The Spanish family were part of the industrial aristocracy of Spain. Based in the Catalan city of Barcelona, Escobar was originally from the Southern industrial town of Puertollano. He had recently taken up the post of CEO of rail infrastructure at Siemens Mobility, following a two-year stint as president and CEO of the German technology firm in Spain. Camprubí Montal, a Barcelona native, also held a senior post at Siemens. She had been a global commercialization manager with the company for just over three years and came from an influential family in the city known for textile manufacturing as well as its association with FC Barcelona, one of the biggest teams in world soccer. Her great-grandfather, Agustí Montal Galobart, was president of the club in the late 1940s and early 1950s. Her brother, Joan, last year had been cited as a possible contender as president of the team.
Escobar and Camprubí Montal had traveled extensively for their jobs. Escobar had recently been in the UK and India, and had worked in Latin America and the United States over the course of his 27 years at Siemens.
A video shows the helicopter spinning on itself and crashing at high speed into the water, just off Jersey City, New Jersey, around 3:15 p.m. on Thursday. Witnesses reported hearing a loud boom and seeing the helicopter hit the river, missing at least one of its rotor blades.
“Six innocent souls lost their lives, and we pray for them and their families,” said New York Governor Kathy Hochul.
It was the deadliest helicopter accident in New York City in the past seven years. The aircraft, a Bell 206, was operated by New York Helicopter, which offers sightseeing helicopter tours costing between $250 and $400 per person per flight.
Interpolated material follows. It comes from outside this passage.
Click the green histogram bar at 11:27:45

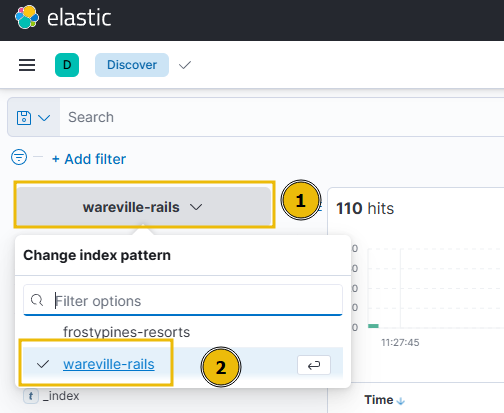(373, 326)

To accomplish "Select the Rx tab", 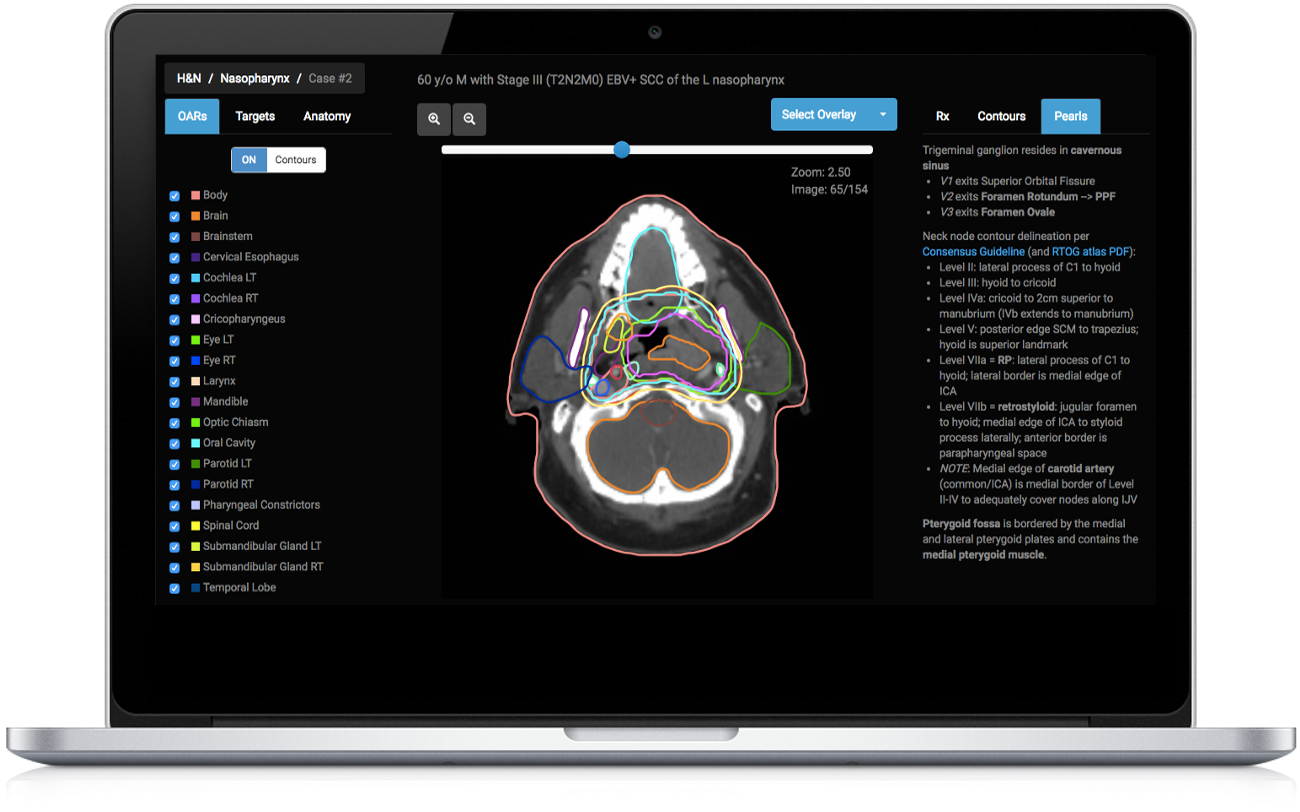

The company’s CEO, Michael Roth, stated he did not know what had happened to the aircraft, which had been leased from a Louisiana-based company. The investigation into the accident is being led by the National Transportation Safety Board (NTSB). Photos released by New York Helicopter show the Spanish family smiling right before boarding the aircraft.
Flight tracking data shows that the helicopter took off from the Downtown Manhattan Heliport, near the southern tip of Manhattan, at 2:59 p.m. It flew over the Statue of Liberty, traveled north along Manhattan’s West coast up to the George Washington Bridge, and was heading south along the New Jersey coastline when it crashed.
Mandy Bowlin, visiting from Chattanooga, Tennessee, told the New York Times that she was on a Circle Line sightseeing boat when she heard a boom behind her and saw the helicopter fall. A rotor blade detached, and the aircraft plunged into the water, she reported. Peter Park, a Jersey City resident, said he heard “a loud boom” around 3:15 p.m. and saw from his window a craft emitting black smoke. He then saw the detached blades fall into the river, so close to the New Jersey shore that he feared they might hit someone.
Police boats, other emergency vehicles, and divers quickly rushed to the scene, surrounding the overturned helicopter.
Every year, tens of thousands of sightseeing helicopter flights depart from heliports in and around New York, offering the chance to view landmarks like Central Park, One World Trade Center, and the Statue of Liberty from above in just 15 minutes.
This crash was the third deadliest accident in the New York helicopter tour industry over the past twenty years. In 2009, a sightseeing helicopter carrying Italian tourists collided with a private plane over the Hudson River, killing nine people aboard both aircraft. In another accident from 2018, a doorless sightseeing helicopter crashed into the East River, killing five passengers, with only the pilot surviving. Since 1977, at least 32 people have died in helicopter crashes in New York City, according to the Associated Press.